Or what about Magneto? Brian said that Claremont’s take on the character has now become the mean, but pretty soon that won’t be viable. The Second World War ended 63 years ago, if Magneto was in Auschwitz, then he was getting on a bit when he first attacked the X-Men. I know he was rejuvenated in the Defenders, but within the next ten to twenty years that won’t be enough of an explanation. They will have to change his mean again.

I would say Betty Brant is the sort of thing that sometimes comes to certain characters before their status quo have had time to “gel”. She is Peter’s first romantic interest, but she isn’t the one that became identified as the “classic” one, that would be Mary Jane and/or Gwen.

The changes John Bryne made to the Superman mythos (businessman Luthor and Clark Kent as the real persona being the main ones) are probably an unique case where the new status quo became powerful enough to partially displace the old one, but not to completely take over. So we have peculiar situations like the “Smallville” TV show being mostly Post-Crisis, while “Superman Returns” is mostly Pre-Crisis.
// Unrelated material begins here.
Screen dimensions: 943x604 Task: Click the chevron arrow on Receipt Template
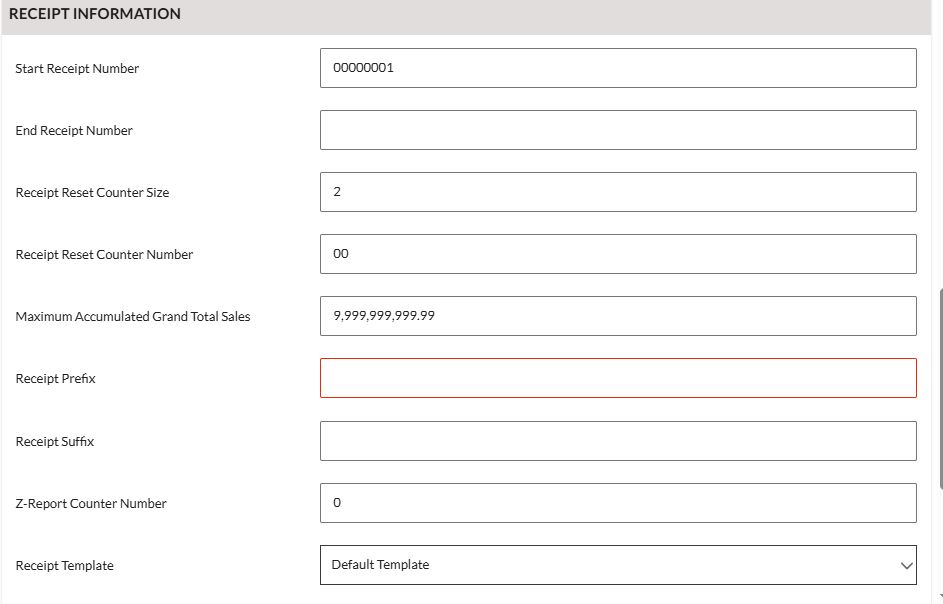906,566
I’d say Wonder Woman is a little similar. Many have accepted George Perez’s more mythological take, but once in a while someone will try to to bring back the sci-fi Purple Ray, Invisible Jet, and the Diana Prince secret ID.

I thought this was going to be a post on the inevitability of anger/rage/violence in superhero comics — protagonists BECOMING mean — as the voice/environment strives to be made as ‘real-world’ as possible.
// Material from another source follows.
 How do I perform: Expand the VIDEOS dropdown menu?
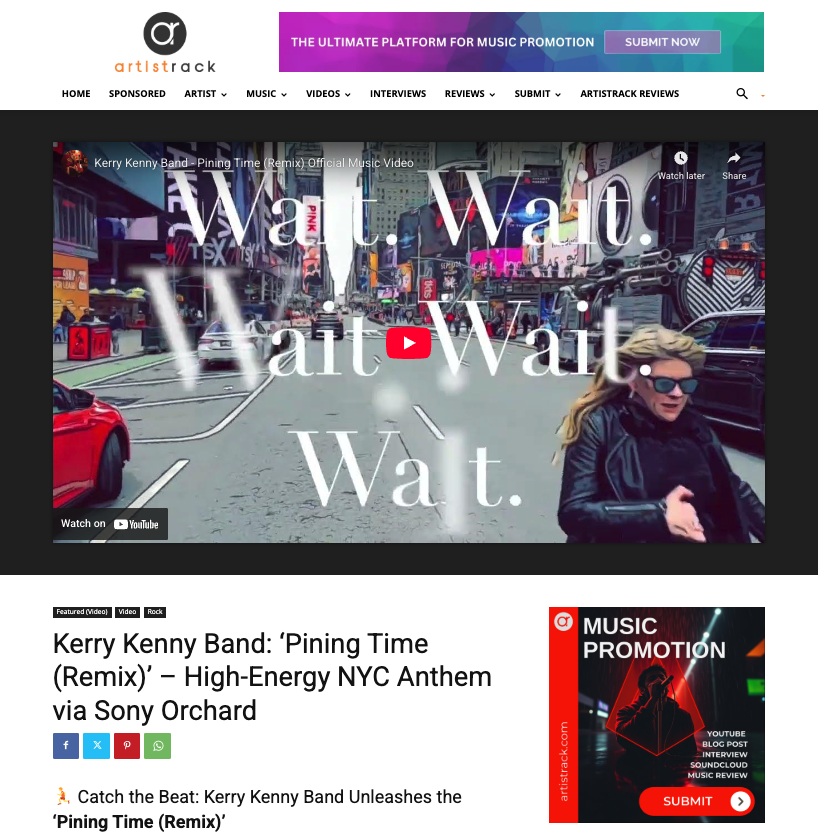(x=328, y=94)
An interesting thread, the actual one, don’t get me wrong…

Bernard the Poet

August 23, 2008 at 10:42 am

I really like Chris Bradley’s ‘formative experience’ theory. Following the Adam West show, a decision was made to return Batman to his “mean”. So Robin was quickly matured and packed off to college, and Batman once again became a lone avenger.

Then in the early ‘Eighties, someone else decided that Batman’s “mean” wasn’t as a lone avenger, but as part of a dynamic duo, and Jason Todd was introduced as the new Robin. My formative experience was of Batman as a lone avenger, and I just hate the teenage sidekick angle.

The theory fits in with what Rene wrote as well. Clearly, Bryan Singer’s formative experience of Superman came from the Christopher Reeve films, and that was the character he wanted to work with.


I’m curious to see where Wally West will end up now that Barry Allen has returned. Will he become the Flash equivalent to Nightwing or have too many fans adjusted to the fact Wally West IS Flash making him the “mean?”

It’s all about the merchandising. These are brands, not people. Sadly.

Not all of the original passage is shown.